En 1996, Montaner avait joué un rôle central dans le développement de la thérapie antirétrovirale, un traitement qui a transformé le virus en une maladie gérable permettant aux personnes de vivre longtemps et fructueusement après leur diagnostic.
Il dit qu’il est inexcusable qu’en 2024 les cas de VIH continuent d’augmenter dans certaines provinces, dont la Nouvelle-Écosse, maintenant que des outils sont disponibles pour mettre fin à l’épidémie.
« Il est facile pour vous de dire l’abstinence, d’être fidèle et d’utiliser des préservatifs, mais malheureusement, l’ABC ne fonctionne pas aussi bien », a déclaré Montaner.
« Les interventions biomédicales fonctionnent très bien, et les négliger revient en fait à condamner les gens à être infectés et à souffrir et à condamner la société à payer un tribut plus lourd en conséquence. »
Il affirme que la couverture universelle de la PrEP pour les groupes à haut risque s’est avérée très efficace dans sa province, en particulier en combinaison avec une stratégie qu’il a aidé à mettre au point, connue sous le nom de Traitement comme prévention.
Une étude réalisée par son équipe qui a été publié dans Lancet HIV plus tôt cette année a corroboré cela en constatant que le fait de rendre la PrEP accessible aux personnes à risque, en plus du traitement antirétroviral pour les personnes séropositives, a entraîné une diminution notable des nouveaux cas de VIH en Colombie-Britannique.
Comme l’explique Montaner, si une personne est séropositive et suit un traitement antirétroviral, il est courant de voir la quantité de VIH dans son sang diminuer au point où elle a une charge virale indétectable, empêchant ainsi la propagation du virus par l’activité sexuelle.
Couvrir la PrEP est également très logique sur le plan économique, a-t-il déclaré, car prévenir de nouvelles infections au VIH coûte bien moins cher que traiter les personnes séropositives pour le reste de leur vie.
Le NPD et les libéraux soutiennent le projet de loi visant à offrir un accès universel à la PrEP
En septembre, la députée néo-démocrate Lisa Lachance a présenté un projet de loi à la Chambre d’assemblée cela donnerait aux Néo-Écossais un accès universel à la PrEP. Mais il n’a pas encore fait l’objet d’une deuxième lecture.

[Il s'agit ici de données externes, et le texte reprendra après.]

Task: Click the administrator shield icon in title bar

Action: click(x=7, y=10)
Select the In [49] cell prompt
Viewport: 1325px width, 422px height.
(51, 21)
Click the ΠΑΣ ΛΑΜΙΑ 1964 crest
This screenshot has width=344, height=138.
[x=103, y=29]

« Je pense que nous ne supporterions pas cela avec une autre maladie », a déclaré Lachance.
Lachance a vécu le plus fort de la crise du sida, mais affirme qu’une partie de la stigmatisation associée au VIH demeure, notamment parce que bon nombre des personnes touchées appartiennent à des groupes marginalisés.
« Nous avons un miracle : nous pouvons réellement résoudre ce problème », a-t-elle déclaré.

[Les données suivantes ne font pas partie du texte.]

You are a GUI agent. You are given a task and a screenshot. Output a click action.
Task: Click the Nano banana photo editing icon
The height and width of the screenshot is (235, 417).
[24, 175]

Dans une déclaration envoyée par courriel, les libéraux de la Nouvelle-Écosse, qui a été le premier à ajouter la PrEP comme médicament d’exception pour l’assurance-médicaments alors qu’ils étaient au pouvoir en 2018, ont déclaré appuyer le projet de loi présenté par le NPD.
« Nous savons que l’accès à la PrEP est un élément important de la protection des Néo-Écossais et de l’économie des ressources du système de santé », a déclaré le parti.
« Notre province devrait suivre l’exemple d’autres juridictions comme l’Alberta et rendre la PrEP accessible gratuitement aux Néo-Écossais. »
Une meilleure couverture est préconisée depuis longtemps par la Health Equity Alliance of Nova Scotia, l’organisation anciennement connue sous le nom de AIDS Coalition of Nova Scotia.
CBC News a contacté le ministère de la Santé et du Bien-être de la province pour obtenir ses commentaires avant la publication de cet article et n’a pas encore reçu de réponse.
En août, la province a déclaré qu’elle n’avait pas l’intention d’étendre la couverture au-delà du régime d’assurance-médicaments, mais que tout changement futur tiendrait compte des commentaires des parties prenantes.
Pour Thomas, cette volonté d’élargir l’accès à la PrEP n’est pas seulement une question d’économie ou de santé publique.
Pouvoir prendre la PrEP lui donnerait, ainsi qu’aux autres, une tranquillité d’esprit : la possibilité d’avoir des relations sexuelles sans crainte.
« Les gens peuvent dormir tranquilles en sachant qu’ils sont protégés », a-t-il déclaré.